*** EXTRACTED DATA Section Begins ***

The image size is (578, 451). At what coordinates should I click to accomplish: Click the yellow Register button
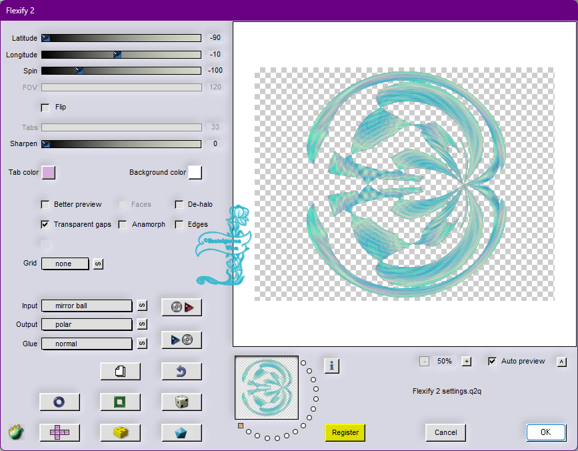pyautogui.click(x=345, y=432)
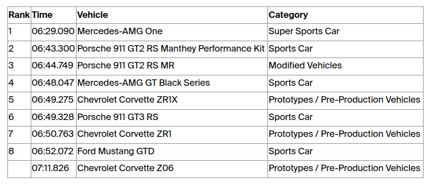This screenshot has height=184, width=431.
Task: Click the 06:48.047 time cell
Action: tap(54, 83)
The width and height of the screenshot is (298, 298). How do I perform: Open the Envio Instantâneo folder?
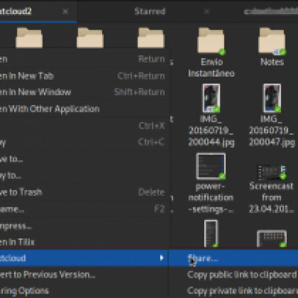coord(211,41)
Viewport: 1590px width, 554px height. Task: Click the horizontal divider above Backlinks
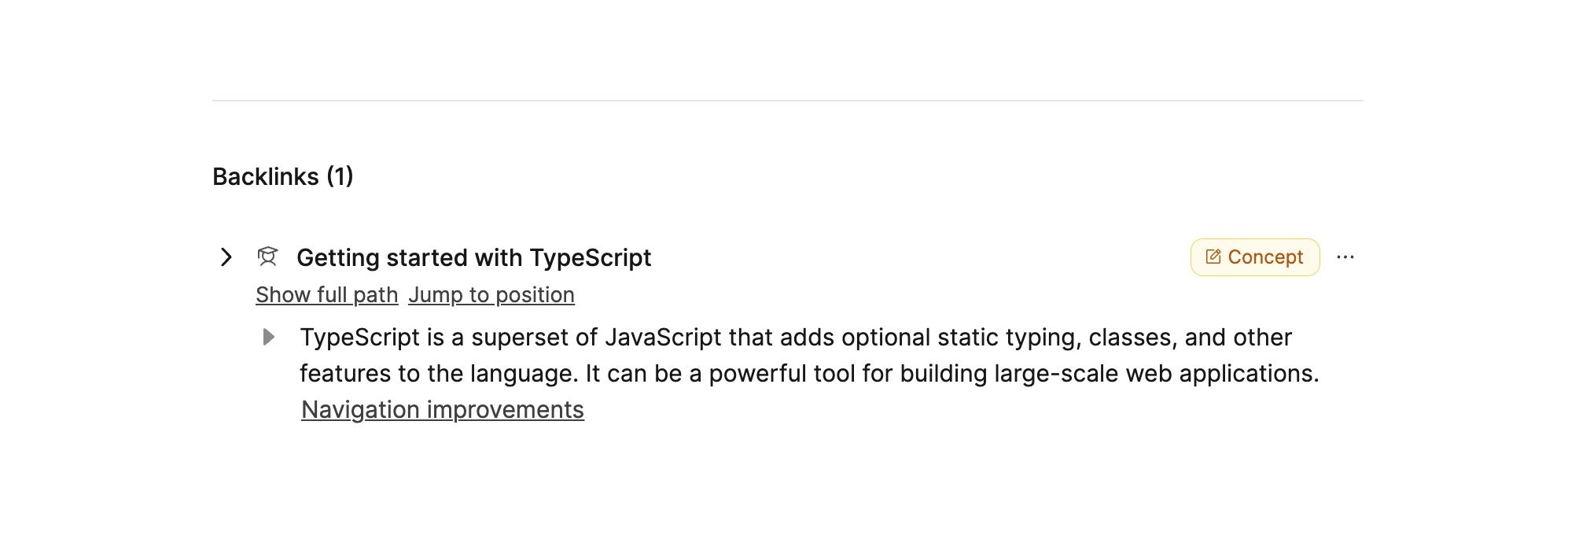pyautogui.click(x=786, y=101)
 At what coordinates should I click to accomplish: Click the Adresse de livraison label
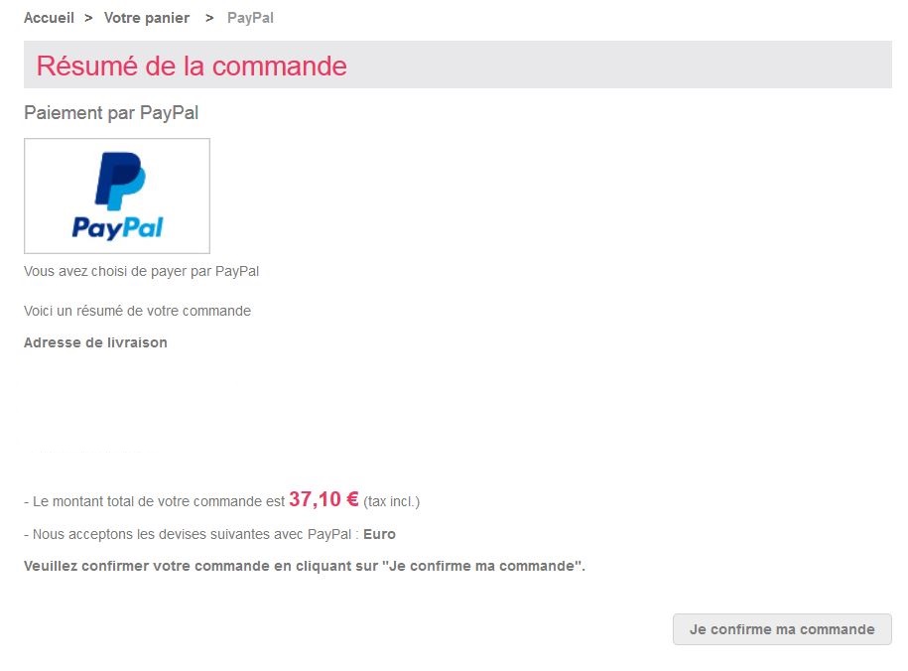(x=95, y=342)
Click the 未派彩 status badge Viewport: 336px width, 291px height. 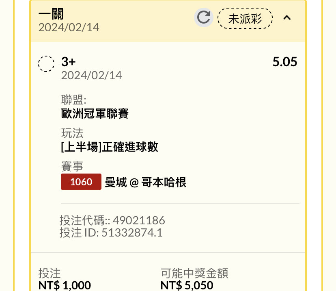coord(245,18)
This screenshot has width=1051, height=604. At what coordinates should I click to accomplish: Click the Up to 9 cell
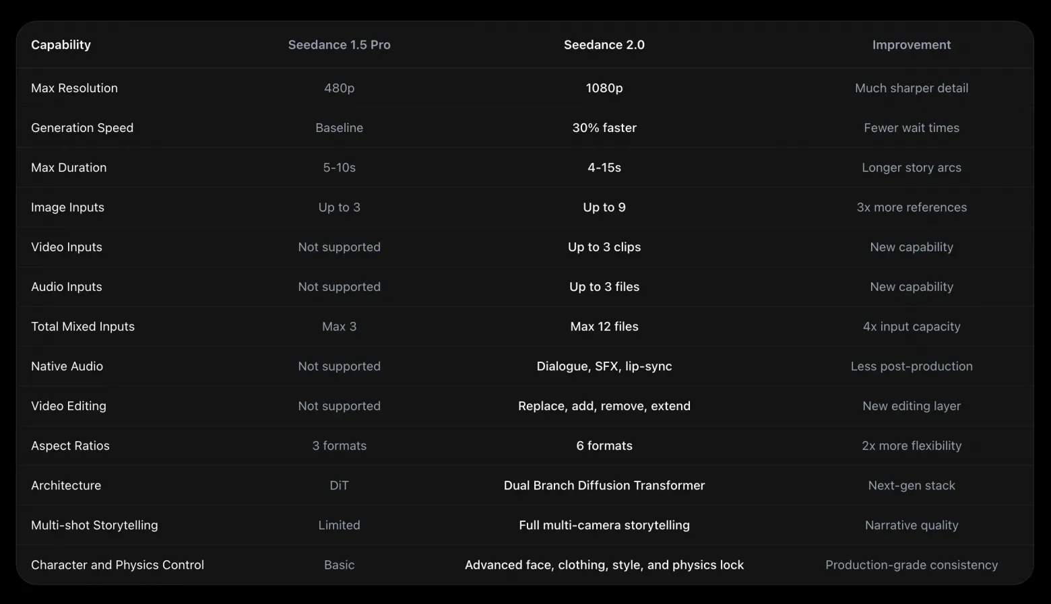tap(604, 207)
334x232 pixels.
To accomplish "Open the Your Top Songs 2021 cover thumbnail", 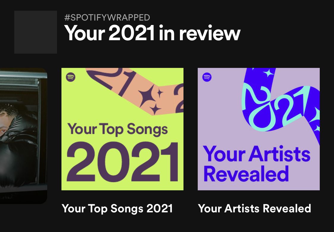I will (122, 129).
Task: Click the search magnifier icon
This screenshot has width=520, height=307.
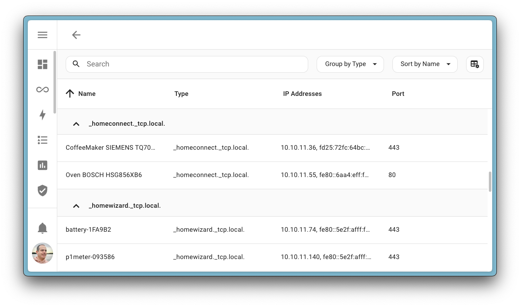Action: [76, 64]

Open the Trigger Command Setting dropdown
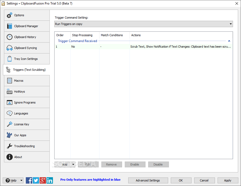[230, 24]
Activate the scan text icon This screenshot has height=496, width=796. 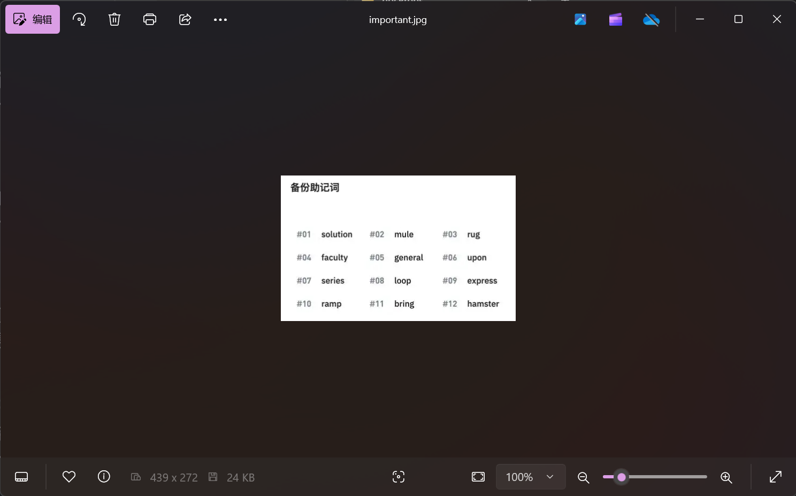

*** EXTRACTED DATA Section Ends ***

**INSTRUCTIONS TO FOLLOW**.
The required result is an exact copy of the lines from the line containing "This screenshot has width=520, height=307." through the end of the entries, with every picture left out.

**REPLY**.
This screenshot has width=520, height=307.
Action: [76, 64]

Open the Trigger Command Setting dropdown
[230, 24]
Activate the scan text icon This screenshot has height=496, width=796. 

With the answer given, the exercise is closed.